FR : Non, c’est une occasion qui s’est présentée, c’est tout. John Edwards aime chanter mais il lui a fallu progresser considérablement dans cet art avant de pouvoir apporter une contribution significative au groupe de ce point de vue. Quand il a rejoint Status Quo, sa voix était bien moins bonne que maintenant.

FB : Vous êtes en tournée en France en octobre. Comment appréhendez-vous les choses ?

FR : J’adore la France, sauf cet endroit (l’Aéronef de Lille). Il y a quelque chose qui me déplaît dans cet endroit. Les loges sont minables, c’est sombre, morne. Les gens pensent que ce genre d’endroit est rock ‘n’ roll. Non! C’est un coin de m… Ce n’est pas parce que les murs sont peints en noir, qu’il y a plein d’autocollants sur les murs des chiottes et de la pisse par terre que c’est rock ‘n’ roll. Le Rock ‘n’ Roll, c’est la musique. Non, j’aime vraiment les Zénith, ils sont super en France. Dans les années 70, nous tournions en France dans des conditions de confort parfois extrêmement difficiles. Mais le public a toujours été fantastique. Les spectateurs ne viennent pas pour se défoncer mais ils écoutent le groupe qui joue sur scène.
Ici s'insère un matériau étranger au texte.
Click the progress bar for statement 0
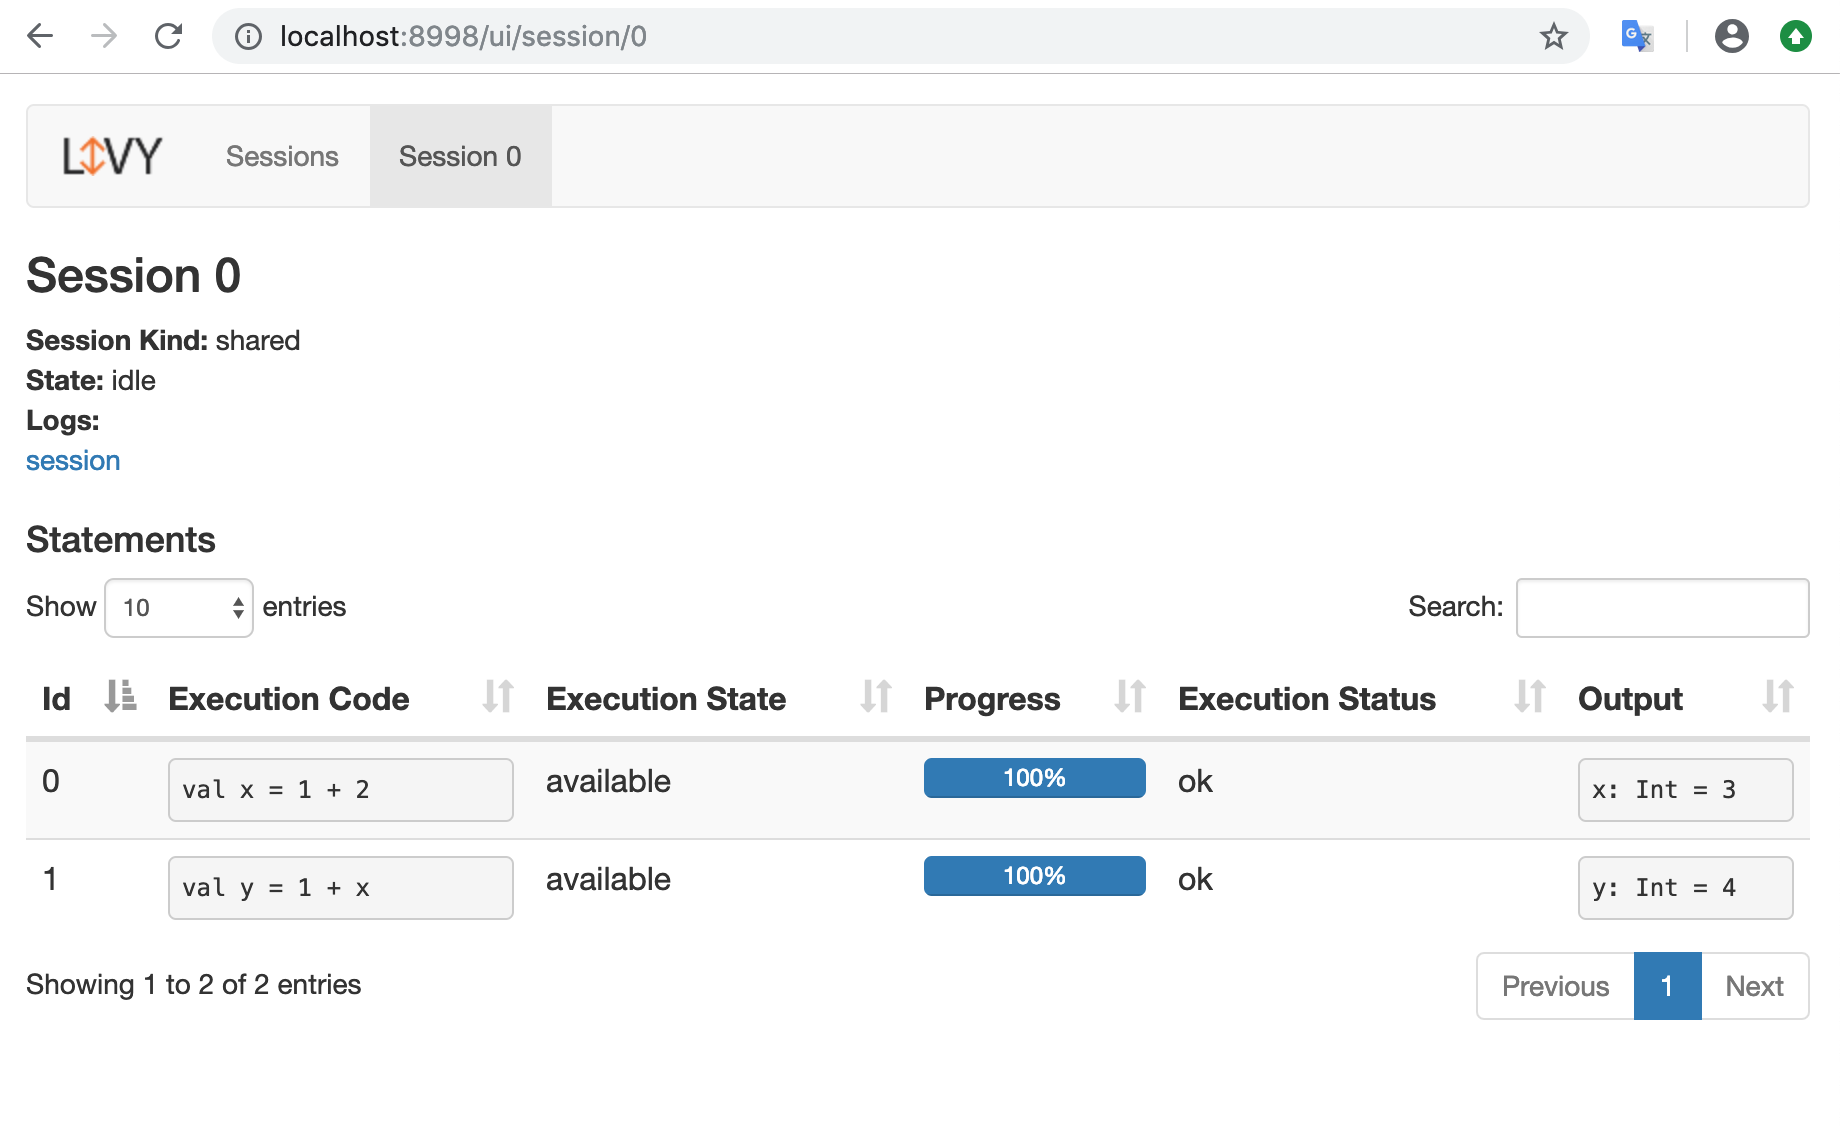[1034, 778]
Les gens en France ne sont pas idiots, ils ne vont pas payer un billet et se bourrer la gueule dans la salle sans profiter du spectacle et ne plus se rappeler pourquoi ils sont venus. Non, le fan français écoute et regarde, c’est bien, c’est fantastique.

FB : Vous avez sorti un DVD l’année dernière et je voulais vous demander si vous pensiez sortir un DVD plus axé sur du vieux matériel, des concerts d’anthologie filmés, des archives, en quelque sorte, comme vient de le faire AC/DC avec son “Plug me in” ou Kiss avec “Kissology”?

FR : Nous n’y avions pas pensé mais ce serait une excellente idée. J’en parlerai au management, car nous avons sans doute des tucs de grande valeur un peu partout dans nos tiroirs. Je pense qu’on vient me chercher pour le concert, sorry!

FB : Merci en tout cas, Francis. Bon concert et à bientôt!